Many have asked about the timing of and reason for the announcement and in my view it was all part of getting everything ready and in place for launch. Ashfield would need time to put in place the necessary 'infrastructure' so that once an EUA is granted (hopefully) they can hit the ground running, even before then. This announcement not only gives them the authorisation to proceed with their preparations, but also free them from doing so in secrecy. It's also a clever bit of unofficial marketing by Synairgen.

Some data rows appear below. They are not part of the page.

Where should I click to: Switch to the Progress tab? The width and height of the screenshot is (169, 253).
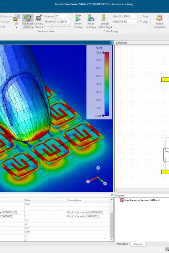[x=137, y=244]
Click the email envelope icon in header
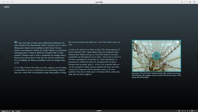 click(190, 2)
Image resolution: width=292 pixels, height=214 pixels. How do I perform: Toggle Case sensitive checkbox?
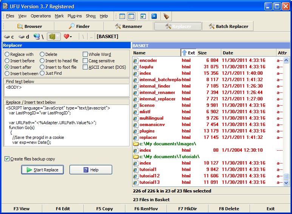(85, 61)
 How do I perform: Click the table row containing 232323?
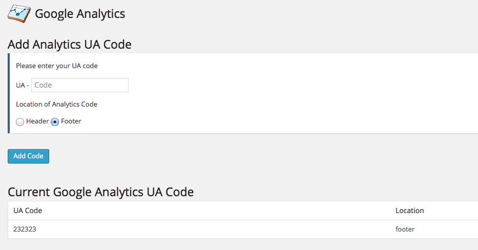[243, 230]
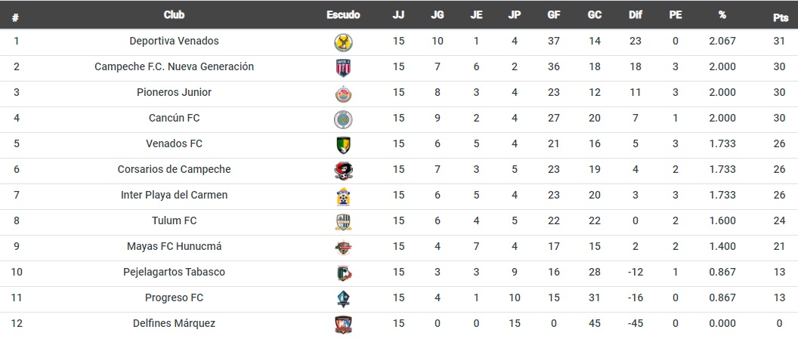Viewport: 798px width, 339px height.
Task: Click the Escudo column header
Action: click(x=344, y=15)
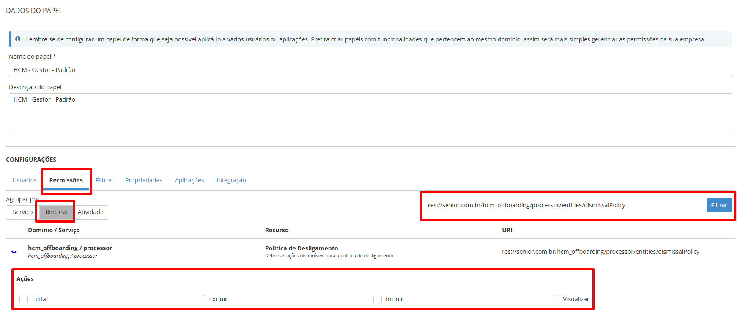The height and width of the screenshot is (311, 740).
Task: Click the blue Filtrar button
Action: pyautogui.click(x=719, y=205)
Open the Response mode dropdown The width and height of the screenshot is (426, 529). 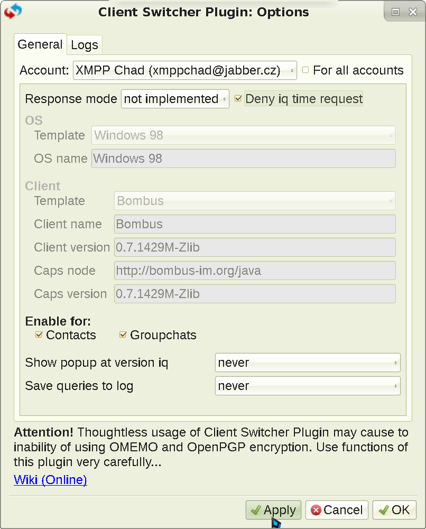click(x=175, y=99)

Please can we not go down this topic again. It’s a topic with a number of nuances and complexities which are not suited for social media discussion.
Instead go out and enjoy the beautiful sunny day with your family and/or friends - go support your local hospitality venue which so desperately need your custom. You/we are not needed here.
Happy Sunday.
This interview suggests phase III is underway. I shared it back in Dec.
https://youtu.be/G803aMK1xy0
I do not expect, nor is there a need for an RNS to announce first patient dosed in phase III since it was already covered by the 15 Feb 2021 RNS. You’ll notice it does not refer to phase II only, but either to ‘ACTIV-2’ or ‘ACTIV-2 phase II/III’.
Recruitment completed on 10 Nov.
I wonder whether the Ashfield partnership was the catalyst for setting up Synairgen Research (Ireland) Ltd. If so this deal has been on the cards for many many months. It could of course just be a ‘co-incidence’.
The wording of the submitted and pending covid patents have not been made public nor have they been approved. As such your statement is premature and potentially partly false. Not that I see any reason for the patent application to be rejected. We do however have ‘protection’ until it’s approved
The patent application would refer to IFN beta administered via inhalation plus some other criteria. It could be specific in referring to IFN beta 1a or to IFN beta in general as is the case with the influenza patent.
We most definitely have NOT patented inhalation by itself irrespective of the agent. It wouldn’t be possible to patent.
The patent would refer to the use of SNG001 as a therapeutic in the hospital setting and most probably in the home setting too, but there is no guarantee that it will cover prophylaxis use.